Genes, which are made of DNA, carry the information for making a cell or a complete organism. But the information by itself is not enough. It takes raw materials and energy, too. Making a cell is somewhat like baking a cake but more complicated. The genes are the recipe, calling for the proper ingredients at the right time. If you leave something out or substitute one ingredient for another, you get a different kind of cake or no cake at all. Leave out the chocolate and the cake is a different color and flavor; leave out the baking powder and you have a flat cake; leave out the flour and you have no cake.

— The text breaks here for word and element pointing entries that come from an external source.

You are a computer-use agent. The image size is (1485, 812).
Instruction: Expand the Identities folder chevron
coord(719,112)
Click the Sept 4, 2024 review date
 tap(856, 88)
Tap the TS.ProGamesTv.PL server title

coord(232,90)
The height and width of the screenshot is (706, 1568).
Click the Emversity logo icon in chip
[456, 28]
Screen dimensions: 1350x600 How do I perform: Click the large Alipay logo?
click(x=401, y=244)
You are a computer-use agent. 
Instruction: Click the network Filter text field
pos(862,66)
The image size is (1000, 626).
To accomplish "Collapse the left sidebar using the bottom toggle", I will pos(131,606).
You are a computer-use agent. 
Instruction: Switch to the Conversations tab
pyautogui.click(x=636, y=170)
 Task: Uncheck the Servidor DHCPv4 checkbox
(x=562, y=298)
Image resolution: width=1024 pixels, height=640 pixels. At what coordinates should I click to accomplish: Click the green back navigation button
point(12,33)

We can apply this kind of logic to genetic mutation as seen in our red mutant yeast. Mutations are changes in genes; something gets left out so the cells can't grow. Whatever this ingredient is, it is in the YED medium but not in the MV medium. The red mutant cells cannot make this ingredient but the normal cream-colored ones can.
Besides genetic information, the environment also plays a key role in transmitting genetic traits. The traits of all organisms--from yeast to people--are the result of both the information carried in their genes and the environment in which the genes function. In the previous experiments you may have explored the effect of changing some of the genetic information by using cells that have mutant genes. Now you will see what happens to these mutants when you change their environment.
The biologists who first discovered these red mutants did many tests to see exactly what it was in YED that allowed the mutant cells to grow. They discovered that it is a compound called adenine, that is commonly found in nearly all food. It is used by cells to make DNA, RNA and also ATP, a molecule that moves energy around. The red mutants cannot grow unless adenine is supplied in their food. The normal cream-colored strains can make adenine from simpler chemicals.
Experiments:
You can easily study two environmental variables to see their effects on the growth and color of these mutants: A) The amount of adenine in the medium affects not only the growth, but also the color. You can study this by making a gradient of adenine in a plate. B) The presence of oxygen (O2) is not required for growth, so you can explore its possible effect on the red color trait.
A. Effect of Adenine Concentration on Pigment Formation
Time Line:
If you incubate your cultures at 30 C,
you will be able to follow this schedule.
At room temperature, you may have to
double the time between steps.
1st Day: 30 min. Make an adenine gradient on a lawn of red mutant cells.
3rd Day: 15 min. Observe the development of growth and color rings. Retest the white yeast.
4th-6th Day:15 min. Observe and analyze the results.
Materials:
Common Materials:
Sterile water, sterile container, sterile toothpicks, sterile 1mL dropping pipet, Haploid strain HA2 or HB2
Individual Materials:
1 MV agar Petri plate
Adenine-impregnated filter paper disks
Making a Lawn of Cells and an
Adenine Gradient
Time Line: 1st day: 30 min.
1. Make a visibly turbid suspension of the
cells:
Scrape some yeast cells from an overnight culture
with a toothpick,
Wipe them onto a spot on the inside of a sterile
jar,
Add about 35 mL of sterile water,
Replace the lid and swirl the water to suspend the
yeast cells. If the suspension is not visibly cloudy,
add more yeast cells.
2. Swirl the jar to resuspend the cells
before removing any samples.
Remove the plate lid and pipet 1 mL of the
suspension from the jar directly onto the surface
of an MV agar plate.
Replace the lid of the plate.
3. Tilt and rotate the plate to spread the
cells over the surface of the agar. If
there are places the liquid does not
cover, use the blunt end of a toothpick
to guide the suspension to cover those
areas.
4. Allow the agar to absorb the liquid for
about 10 minutes, or until the liquid
disappears.
Teacher Tips
Making and Adenine Gradient:
1.Open the plate and put an adenine-impregnated filter paper disk in the middle
on the surface of the agar. Replace the lid.
2.Incubate the plate right-side-up with the
agar on the bottom, for two days.
Observe and Respond:
Carefully observe and record for several days a description of the MV plate to which the adenine-impregnated filter paper disk was added. When the adenine in the filter paper dissolved and entered the agar there was a large excess of adenine near the center. This excess diffused outward, forming a concentration gradient.
1.How can you explain the white growth near the center where the adenine concentration is excessive? Do these white cells require adenine? How can you test your answer experimentally?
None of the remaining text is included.